Geschäfts-Nr.: VO140098-O/U

Mitwirkend: Der Obergerichtspräsident lic. iur. R. Naef sowie die Gerichtsschreiberin lic. iur. A. Leu

Urteilvom17.Juli2014

in Sachen

A. ,

Gesuchstellerin

vertreten durch Rechtsanwalt lic. iur. X.

betreffend Gesuch um unentgeltliche Rechtspflege

Erwägungen:

  1. Ausgangslage

    1. Mit Eingabe vom 15. Juli 2014 liess A. (nachfolgend: Gesuchstellerin) durch ihren Rechtsvertreter bei der Schlichtungsbehörde in Mietund Pachtsachen des Bezirkes Uster eine Klage betreffend Erstreckung des Mietverhältnisses gegen B. einreichen (act. 4/1).

    2. Gleichentags liess sie sodann beim Präsidenten des Obergerichts des Kantons Zürich den Antrag stellen, es sei ihr für das bei der genannten Schlichtungsbehörde eingeleitete Verfahren in der Person von Rechtsanwalt lic. iur. X. ein unentgeltlicher Rechtsbeistand zu bestellen (act. 1).
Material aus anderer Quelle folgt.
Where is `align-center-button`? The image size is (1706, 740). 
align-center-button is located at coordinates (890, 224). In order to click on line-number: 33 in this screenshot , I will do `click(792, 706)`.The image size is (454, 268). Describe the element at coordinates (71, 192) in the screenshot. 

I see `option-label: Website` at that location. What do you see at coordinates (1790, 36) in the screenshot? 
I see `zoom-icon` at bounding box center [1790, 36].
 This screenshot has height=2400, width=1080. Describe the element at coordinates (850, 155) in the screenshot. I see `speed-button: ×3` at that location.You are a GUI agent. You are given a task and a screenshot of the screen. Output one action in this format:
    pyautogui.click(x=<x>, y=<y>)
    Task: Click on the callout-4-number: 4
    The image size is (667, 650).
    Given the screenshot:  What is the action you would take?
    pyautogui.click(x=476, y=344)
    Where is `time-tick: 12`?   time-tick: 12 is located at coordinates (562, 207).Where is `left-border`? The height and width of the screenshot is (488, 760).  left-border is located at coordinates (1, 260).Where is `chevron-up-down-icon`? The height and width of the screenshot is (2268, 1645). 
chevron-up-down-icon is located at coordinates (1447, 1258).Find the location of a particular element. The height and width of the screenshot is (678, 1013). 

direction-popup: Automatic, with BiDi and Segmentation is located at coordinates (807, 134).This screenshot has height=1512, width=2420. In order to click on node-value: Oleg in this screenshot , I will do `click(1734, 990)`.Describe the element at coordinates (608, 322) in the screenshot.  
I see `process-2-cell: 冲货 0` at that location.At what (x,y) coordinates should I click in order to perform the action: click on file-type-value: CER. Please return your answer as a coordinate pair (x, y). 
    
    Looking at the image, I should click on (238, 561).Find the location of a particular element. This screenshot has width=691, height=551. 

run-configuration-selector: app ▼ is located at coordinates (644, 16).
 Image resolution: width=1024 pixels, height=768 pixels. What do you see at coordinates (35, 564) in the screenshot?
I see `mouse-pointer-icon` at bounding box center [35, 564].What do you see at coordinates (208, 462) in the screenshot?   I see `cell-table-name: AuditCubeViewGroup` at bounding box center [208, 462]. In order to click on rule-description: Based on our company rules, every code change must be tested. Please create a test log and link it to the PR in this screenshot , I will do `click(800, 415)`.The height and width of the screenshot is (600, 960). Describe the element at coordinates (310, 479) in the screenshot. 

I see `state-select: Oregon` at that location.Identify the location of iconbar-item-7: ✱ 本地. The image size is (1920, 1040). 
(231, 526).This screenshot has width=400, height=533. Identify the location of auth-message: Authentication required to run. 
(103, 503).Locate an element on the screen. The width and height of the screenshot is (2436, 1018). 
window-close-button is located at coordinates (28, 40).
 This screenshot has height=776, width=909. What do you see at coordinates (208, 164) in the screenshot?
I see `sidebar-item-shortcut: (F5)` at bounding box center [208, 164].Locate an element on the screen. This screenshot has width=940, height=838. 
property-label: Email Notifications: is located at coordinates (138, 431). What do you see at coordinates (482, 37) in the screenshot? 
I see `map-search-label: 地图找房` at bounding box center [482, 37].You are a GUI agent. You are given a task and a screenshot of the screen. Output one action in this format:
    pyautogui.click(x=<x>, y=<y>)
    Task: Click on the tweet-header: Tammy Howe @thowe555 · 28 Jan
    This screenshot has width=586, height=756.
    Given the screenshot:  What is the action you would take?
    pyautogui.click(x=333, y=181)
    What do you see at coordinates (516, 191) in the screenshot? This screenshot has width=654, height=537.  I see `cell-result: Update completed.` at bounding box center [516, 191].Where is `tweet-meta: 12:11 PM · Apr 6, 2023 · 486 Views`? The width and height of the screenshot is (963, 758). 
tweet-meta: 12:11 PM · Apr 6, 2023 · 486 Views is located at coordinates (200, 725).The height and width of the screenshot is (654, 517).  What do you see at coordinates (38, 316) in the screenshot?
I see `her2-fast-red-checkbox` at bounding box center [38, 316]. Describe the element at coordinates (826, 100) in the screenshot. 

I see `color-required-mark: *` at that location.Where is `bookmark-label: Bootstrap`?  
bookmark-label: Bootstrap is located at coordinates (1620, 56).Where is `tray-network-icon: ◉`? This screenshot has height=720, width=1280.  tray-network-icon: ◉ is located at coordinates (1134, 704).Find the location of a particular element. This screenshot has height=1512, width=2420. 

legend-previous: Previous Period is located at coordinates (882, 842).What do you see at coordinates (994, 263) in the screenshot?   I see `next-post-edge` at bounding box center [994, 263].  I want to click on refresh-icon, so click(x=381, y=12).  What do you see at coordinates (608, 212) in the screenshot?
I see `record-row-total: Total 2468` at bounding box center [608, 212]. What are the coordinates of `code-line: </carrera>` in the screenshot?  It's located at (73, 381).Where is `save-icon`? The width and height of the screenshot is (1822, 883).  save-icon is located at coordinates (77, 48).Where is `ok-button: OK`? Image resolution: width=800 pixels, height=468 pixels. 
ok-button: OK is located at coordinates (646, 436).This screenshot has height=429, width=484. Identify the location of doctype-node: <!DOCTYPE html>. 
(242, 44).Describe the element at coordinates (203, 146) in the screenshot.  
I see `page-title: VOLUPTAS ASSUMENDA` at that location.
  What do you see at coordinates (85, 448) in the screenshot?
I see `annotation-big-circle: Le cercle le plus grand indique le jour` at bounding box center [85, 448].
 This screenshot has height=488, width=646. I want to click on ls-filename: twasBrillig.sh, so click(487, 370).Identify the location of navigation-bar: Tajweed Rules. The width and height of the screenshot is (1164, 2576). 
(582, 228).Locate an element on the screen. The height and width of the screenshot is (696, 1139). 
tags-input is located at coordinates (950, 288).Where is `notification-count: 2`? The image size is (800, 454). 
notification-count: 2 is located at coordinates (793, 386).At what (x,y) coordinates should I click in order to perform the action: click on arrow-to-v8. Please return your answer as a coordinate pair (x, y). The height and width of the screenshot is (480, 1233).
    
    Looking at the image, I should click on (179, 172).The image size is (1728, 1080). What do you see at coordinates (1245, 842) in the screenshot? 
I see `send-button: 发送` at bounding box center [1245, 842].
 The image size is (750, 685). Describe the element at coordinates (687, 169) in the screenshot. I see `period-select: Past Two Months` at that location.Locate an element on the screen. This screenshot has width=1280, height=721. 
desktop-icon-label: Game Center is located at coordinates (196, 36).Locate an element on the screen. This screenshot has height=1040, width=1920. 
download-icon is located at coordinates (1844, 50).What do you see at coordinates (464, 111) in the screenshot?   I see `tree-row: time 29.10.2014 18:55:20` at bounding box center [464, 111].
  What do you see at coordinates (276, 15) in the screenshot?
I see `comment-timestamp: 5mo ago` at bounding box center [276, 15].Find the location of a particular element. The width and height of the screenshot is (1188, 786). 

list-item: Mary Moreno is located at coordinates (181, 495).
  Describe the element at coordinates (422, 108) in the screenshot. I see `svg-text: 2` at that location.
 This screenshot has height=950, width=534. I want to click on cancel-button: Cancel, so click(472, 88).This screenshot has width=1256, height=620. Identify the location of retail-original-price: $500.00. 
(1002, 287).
    3. Im Schlichtungsverfahren werden gemäss Art. 113 Abs. 1 ZPO keine Parteientschädigungen gesprochen, weshalb auch eine Sicherheit für die Parteientschädigung i.S.v. Art. 99 ZPO nicht zur Frage steht. Die Gegenpartei ist daher gemäss Art. 119 Abs. 3 ZPO e contrario nicht zwingend anzuhören.

  2. BeurteilungdesGesuchs

    1. Für die Beurteilung von Gesuchen um unentgeltliche Rechtspflege vor Einreichung der Klage bei Gericht ist gemäss § 128 GOG der Obergerichtsprä- sident im summarischen Verfahren (Art. 119 Abs. 3 ZPO) zuständig. Die unentgeltliche Rechtspflege ist gemäss Art. 119 Abs. 5 ZPO vor jeder Instanz neu zu beantragen, weshalb der Obergerichtspräsident diese bei Vorliegen der Anspruchsvoraussetzungen nur bis zum Abschluss des Schlichtungsverfahrens bewilligen kann.

    2. Die Gesuchstellerin beschränkt ihr Gesuch um unentgeltliche Rechtspflege zu Recht auf die Bestellung einer unentgeltlichen Rechtsverbeiständung, da Streitigkeiten aus Miete und Pacht von Wohnund Geschäftsräumen im Schlichtungsverfahren kostenlos sind (Art. 113 Abs. 2 lit. c ZPO).

    3. Ein unentgeltlicher Rechtsbeistand wird bestellt, wenn die gesuchstellende Person nicht über die erforderlichen Mittel verfügt (sog. Mittellosigkeit oder Bedürftigkeit), ihr Rechtsbegehren nicht aussichtslos erscheint (Art. 117 ZPO) und die gerichtliche Bestellung zur Wahrung der Rechte der gesuchstellenden Person notwendig ist (Art. 118 Abs. 1 lit. c ZPO).

      Die Mittellosigkeit wird gemeinhin dann bejaht, wenn der Aufwand des notwendigen Lebensunterhalts (sog. zivilprozessualer Notbedarf) das massgebliche Einkommen übersteigt bzw. aus der Differenz nur ein kleiner Überschuss resultiert, welcher es der gesuchstellenden Person nicht erlauben würde, die Prozesskosten innert nützlicher Frist zu bezahlen. Nebst dem Einkommen ist auch das Vermögen zur Bestreitung des Prozessaufwands einzusetzen. Zu berücksichtigen ist vorhandenes Vermögen jeglicher Art, soweit es effektiv verfügbar, realisierbar und sein Verbrauch zumutbar ist. Als Lebensaufwandkosten sind grundsätzlich zu berücksichtigen der Grundbetrag, rechtlich geschuldete Unterhaltsbeiträge, Wohnkosten, obligatorische Versicherungen, Transportkosten zum Arbeitsplatz, Steuern sowie Verpflichtungen gegenüber Dritten, wenn sie tatsächlich erfüllt werden (Emmel in: Kommentar zur Schweizerischen Zivilprozessordnung, SutterSomm/Hasenböhler/Leuenberger [Hrsg.], Zürich/Basel/Genf 2013, Art. 117 N 9). Massgebend sind die wirtschaftlichen Verhältnisse im Zeitpunkt der Gesuchstellung (Emmel, a.a.O., Art. 117 N 4).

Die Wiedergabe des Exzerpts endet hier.